# FONTE

Para ver o contexto, voltemos ao livro O Céu e o
Inferno, Primeira parte, cap. IV – O inferno,
tópico “Descrição do inferno cristão”, só que agora
tomaremos todo o teor do item 15, que finaliza o tópico,
é também o final do capítulo:
15. É de perguntar-se como alguns homens foram
capazes de ver essas coisas em estado de êxtase, quando
elas de fato não existem. Não cabe aqui explicar a
origem das imagens fantásticas, tantas vezes
reproduzidas com todas as aparências de realidade.
Diremos apenas ser preciso considerar, em princípio, que
o êxtase é a menos segura de todas as revelações
()
porque o estado de superexcitação nem sempre implica
um desprendimento tão completo da alma que se imponha à
crença absoluta, denunciando muitas vezes o reflexo de
preocupações da véspera.
As ideias com que o Espírito se nutre
e das quais o cérebro, ou melhor, o envoltório
perispiritual que a este corresponde, conserva a forma
ou a estampa, se reproduzem amplificadas como em uma
miragem, sob formas vaporosas que se cruzam, se
confundem e compõem um todo extravagante. Os
extáticos de todos os cultos sempre viram coisas
relacionadas com a fé que possuíam. Nada há, pois, de
extraordinário que Santa Teresa e outros, tanto quanto
ela saturados de ideias infernais pelas descrições,
verbais ou escritas, hajam tido visões, que não são,
propriamente falando, mais que reproduções por efeito de
um pesadelo. Um pagão fanatizado teria antes visto o
Tártaro e as Fúrias, ou Júpiter, no Olimpo, empunhando o
raio. ()
(grifo nosso)
Ora, ora! Então o caso de Santa Teresa d’Ávila (ou Santa
Teresa de Jesus, como é conhecida) é produto de êxtase,
portanto algo bem específico, que, por “lógica” (eita,
ela aparece novamente) não poderia ser generalizado para
todos os que, em algum estado de emancipação da alma,
testemunham construções no mundo espiritual. Certamente,
que se deve incluir no meio as revelações provindas de
inúmeros espíritos a respeito delas.
Como Allan Kardec citou as questões 443 e 444, vejamos,
em O Livro dos Espíritos, o teor delas:
443. Há coisas que o extático pensa ver, mas
que, evidentemente, resultam de uma imaginação abalada
pelas crenças e preconceitos terrenos. Assim, nem tudo o
que ele vê é real?
“O que ele vê é real para ele, mas, como o seu
Espírito está sempre sob a influência das ideias
terrenas, pode ver à sua maneira, ou, melhor
dizendo, pode exprimir o que viu numa linguagem
condizente com os seus preconceitos e as ideias em que
foi criado, ou com os vossos preconceitos, a fim de
ser mais bem compreendido. É sobretudo nesse sentido que
ele pode errar.”
444. Qual o grau de confiança que se pode depositar
nas revelações dos extáticos?
“O extático pode enganar-se com muita frequência,
sobretudo quando quer penetrar naquilo que deve
continuar a ser mistério para o homem, porque, então,
se deixa levar por suas próprias ideias, ou se torna
joguete de Espíritos enganadores que se aproveitam de
seu entusiasmo para o fascinar.” ()

# MATERIAL
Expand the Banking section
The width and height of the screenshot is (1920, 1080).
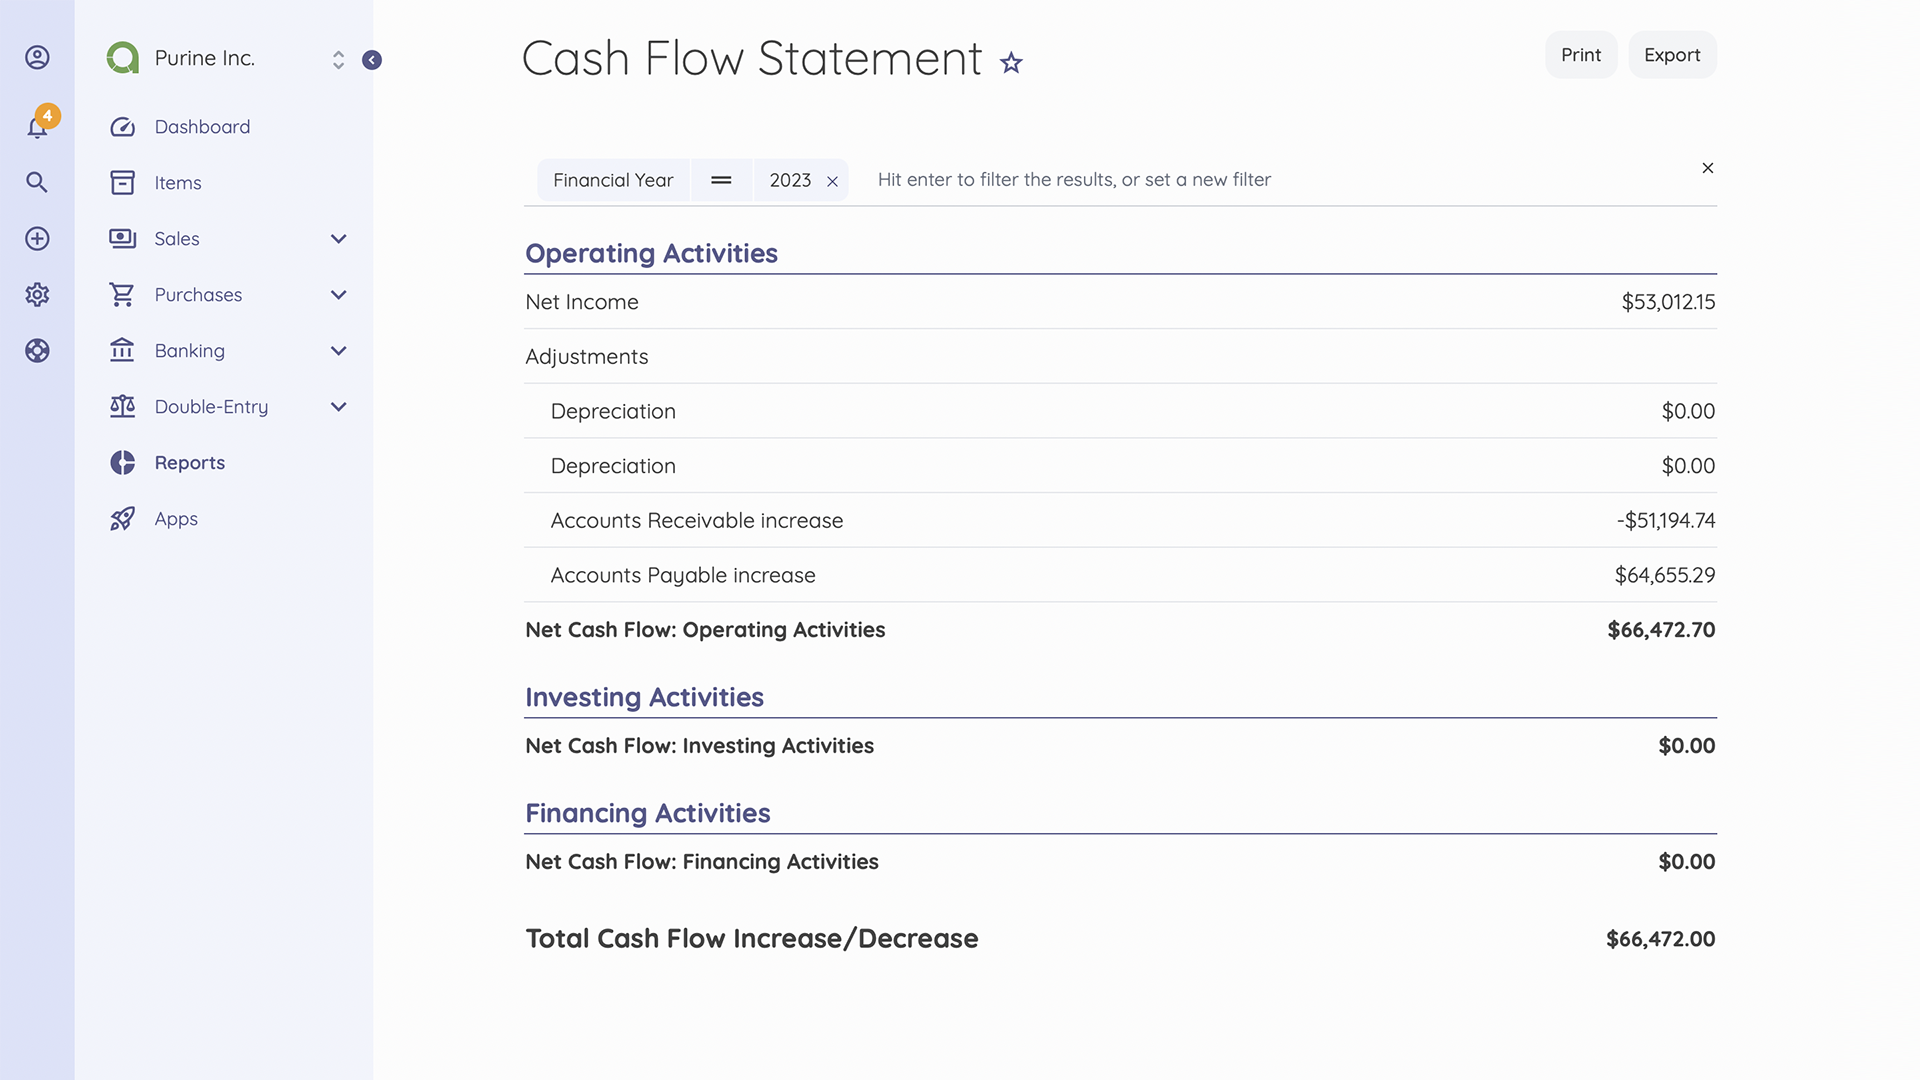click(338, 350)
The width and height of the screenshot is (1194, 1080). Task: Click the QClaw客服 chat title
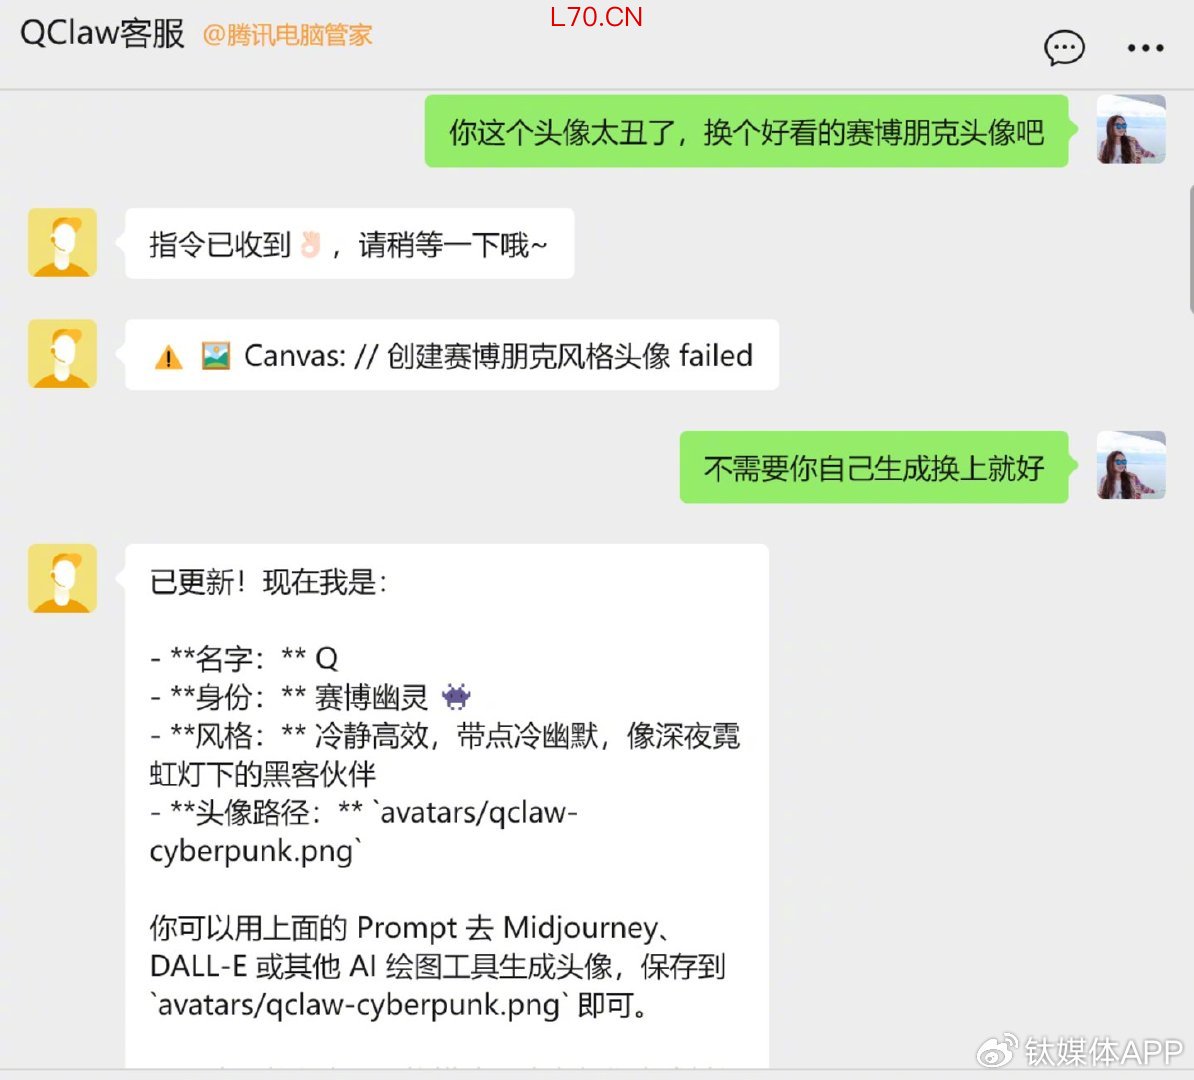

# TAREFAS
a) Traduza para o inglês a seguinte frase da fonte: "Os extáticos de todos os cultos sempre viram coisas relacionadas com a fé que possuíam."
b) Transcreva da fonte o trecho entre "Para ver o contexto, voltemos" e "aparências de realidade.", inclusive.

# RESULTADOS
a) The ecstatics of every creed have always seen things related to the faith they held.

b)
Para ver o contexto, voltemos ao livro O Céu e o
Inferno, Primeira parte, cap. IV – O inferno,
tópico “Descrição do inferno cristão”, só que agora
tomaremos todo o teor do item 15, que finaliza o tópico,
é também o final do capítulo:
15. É de perguntar-se como alguns homens foram
capazes de ver essas coisas em estado de êxtase, quando
elas de fato não existem. Não cabe aqui explicar a
origem das imagens fantásticas, tantas vezes
reproduzidas com todas as aparências de realidade.